Q762 Stuart C. McDonald: So the answer was to provide them with documentation.
Sajid Javid: When someone from that generation was not documented right at the beginning in the early 1970s it became increasingly harder for them to prove their residency and so forth.
Q763 Stuart C. McDonald: Yes. The answer was to provide them with documentation. If I am a member of the Windrush generation and I go along and I lose my job and I don’t get a new house because of a lack of documentation, how on earth would it have helped my situation if I didn’t have any rights at all? Similarly with the 3 million, you are saying that—
Sajid Javid: I don’t follow that. You are wrong there because the point was the Windrush generation have always, quite correctly, had their rights. The problem was by doing it only through a declaratory system it meant that there was no documentation to prove that, which many years later became a problem.
Q764 Stuart C. McDonald: A declaratory system can have documentation. British nationality is a declaratory system. I don’t have any problem with a declaratory system for British nationality. I have my rights as a British citizen through a declaratory system. It is in an Act of Parliament. Are you saying that that is a problematic system as well?
Sajid Javid: No, the difference is, whether it is you or me, as a British citizen of course you have many rights but in terms of the documentation around British citizenship it is known when someone is born and registered in the UK through a birth certificate, then possibly through a passport application and other ways. The challenge here is this and it is worth acknowledging—
Q765 Stuart C. McDonald: It is exactly the same.
Sajid Javid: No, it is not.
Q766 Stuart C. McDonald: My rights are declared in an Act of Parliament, then through a passport. I don’t have any problems. The problem with the Windrush generation is their rights were declared in an Act of Parliament, but the documentation was rubbish. It will be the same with the 3 million. You are saying to me that after the deadline when we have, say, 100,000, 300,000 people who all have missed that deadline, it is somehow going to be better that they don’t have any rights at all because it was not a declaratory system.
Sajid Javid: No, I am not saying that at all. That is something you are saying.
Q767 Stuart C. McDonald: A declaratory system would mean they all had rights to be in the country.
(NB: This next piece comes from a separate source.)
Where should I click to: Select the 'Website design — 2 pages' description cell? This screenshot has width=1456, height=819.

Sajid Javid: Let’s just step back a bit. We estimate—and that is a really important word “estimate”—there is about 3.5 million, possibly more, EU citizens in the UK. We want them all to stay. We don’t know who they are. There is no way we could know who they are because of freedom of movement. As they rightly exercise their rights, come to the UK to work, let’s say, or to study—please let me finish. You keep asking questions and you are not taking the answers so please let me finish. It is really important to understand this. I think there is a really important piece of information you are missing. We don’t know who these people are.
When you are born in the UK we know who you are because you have a birth certificate, so your rights are secured but there is documentation very early on. With EU citizens there was no need for documentation under freedom of movement and therefore we don’t know. If someone moved from Scotland to England 10 years ago we wouldn’t know who they are. How would we possibly know that? That is the same as if someone is moving from Italy to England 10 years ago. We don’t know who they are and because we don’t know who they are, it is really important that they in effect have to self-identify because we don’t know who they are. I wish we did. When they self-identify, effectively through the EU settlement scheme, they will be able to receive a digital document or documentation that will guarantee their rights.
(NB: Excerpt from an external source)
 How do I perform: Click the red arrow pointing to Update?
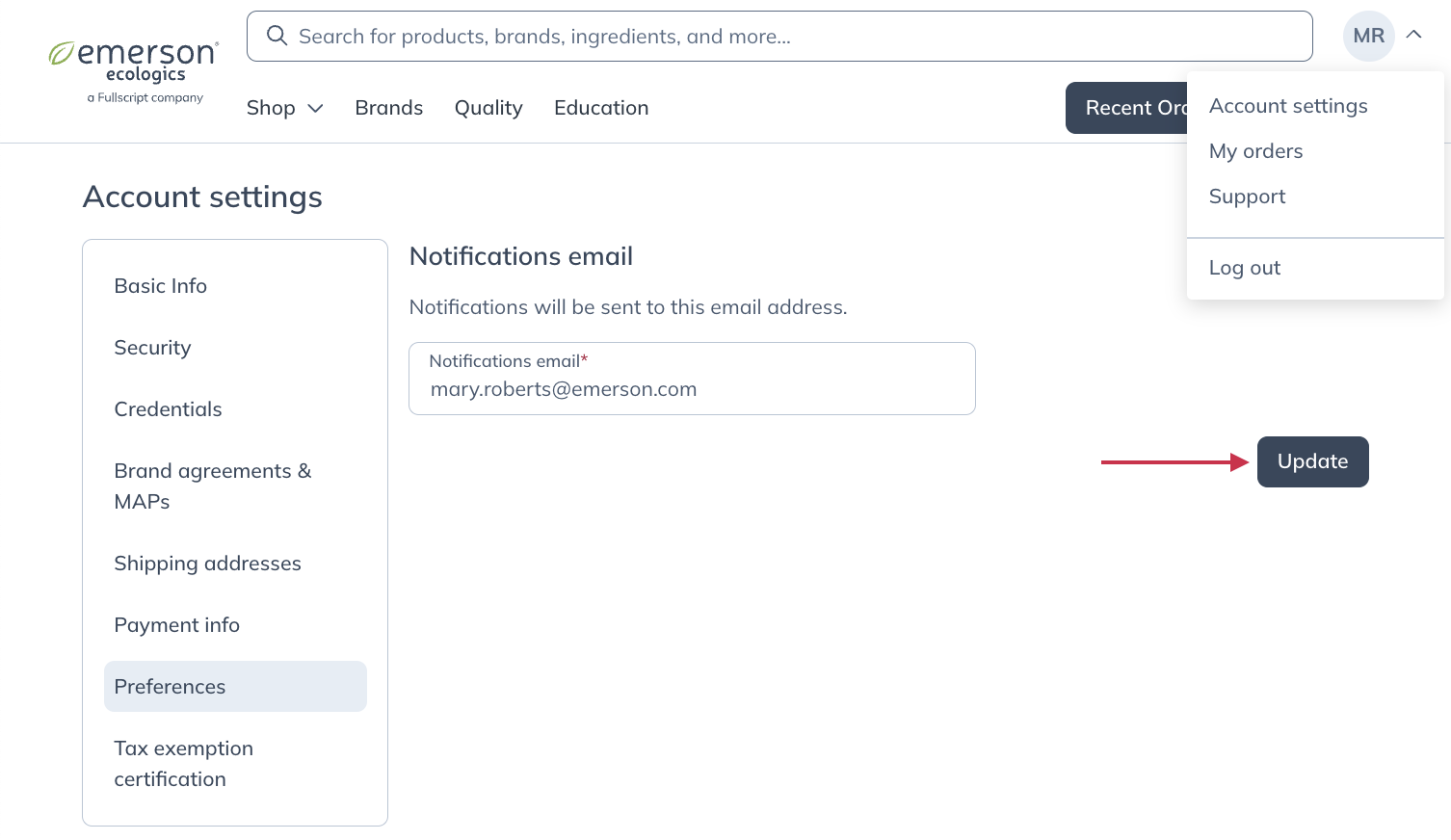[x=1174, y=462]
The challenge is this: you could push me, the Government today could take the easy route out, which sounds good, which is change the law and say, “We declare that you have all got your rights”. I guarantee to you if that happened 10 years from now there would be a Select Committee sitting there with a Home Secretary here and it would be Windrush all over again. We have to learn the lessons of Windrush and there is no point in parliamentarians saying, “Let’s learn the lessons of Windrush” and not doing anything about it.
Q768 Stuart C. McDonald: You are not learning the lessons of Windrush. You are repeating the problems of Windrush. Even if you declare the rights in this Immigration Bill, the 3 million will still have every incentive to apply by the deadline because if they don’t they will not have the documentary evidence that you have spoken about, which means they will not be able to rent, they will not be able to get jobs, they won’t be able to do A, B or C. They will still have an incentive to apply for the status. The only difference between our approaches is that the day after the deadline you are ruling 300,000 of them illegal; I am not. I am giving them another opportunity to apply. Why are you comfortable that in three or four years’ time we will be having another session here and you will be singularly responsible for 300,000 people overnight suddenly not having any status?
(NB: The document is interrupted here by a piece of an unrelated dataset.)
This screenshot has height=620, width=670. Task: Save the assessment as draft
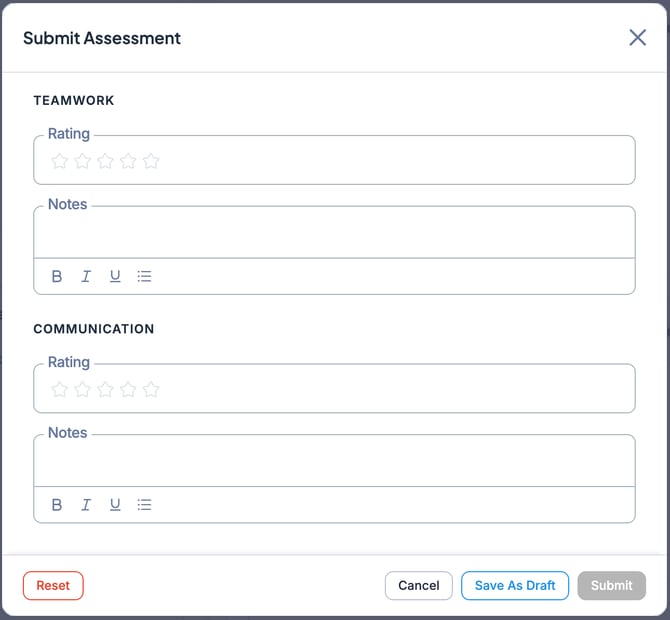(x=515, y=586)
Sajid Javid: We have been very clear. First of all, in the scheme there will be a deadline. It has to be a deadline that fits in with the change to our immigration system when freedom of movement will totally end. We need to make sure that we have a system also in place that if someone has missed that deadline for good reasons that we have a common sense, proportionate, sensible approach. No one is interested in anyone losing their rights.
The answer to your question as to why the declaratory approach that was taken with the Windrush generation is not being taken now is because of the lessons of Windrush. It is easy to say what you are saying, and it is easy to demand that. The reality of it is that you will not be the one that is on the line maybe 10, 15 years—well, you might be, you might be Home Secretary by then, but you will be regretting what you have said just now because it would lead to terrible problems. No one wants what has happened to the Windrush generation to happen to anyone else. That is the reason why you have to have a system that eventually leads to some sensible way of documenting to be able to protect their rights not to take them away.
Q769 Chair: What would their rights be? We all agree there will be some people who for whatever reason do not complete the scheme. In five years’ time what will the rights be of someone who has not completed the settled status scheme but may have lived here for 20 years?
Sajid Javid: Just to make sure I have got your example right.
Chair: They did not fill in the scheme. They did not apply for the scheme. They did not get settled status. Maybe they are a child and they did not, and the parents did not fill in the form, whatever, but they are now a 20 year-old and discover that they do not have settled status. What would their rights be?
Sajid Javid: It comes back to my point. We understand why you need to have a deadline, but you also need to have a process in place past the deadline where you are able to deal with exactly the kind of cases that you have said. For example, let’s say it is a child and their parents did not register them—and I can’t see why. If the parents registered themselves, it is quite strange they did not register the child.
Chair: No, they didn’t. We all accept there are going to be circumstances.
Sajid Javid: Absolutely. When you have such a large number of 3 million-plus it is quite possible that what you have just said could happen in certain circumstances. I think they would be exceptional, but it could happen. You would just take a common sense, proportionate approach. You would have a system in place. Right here and now we want everyone to use the scheme, but we do need to think about what you have said.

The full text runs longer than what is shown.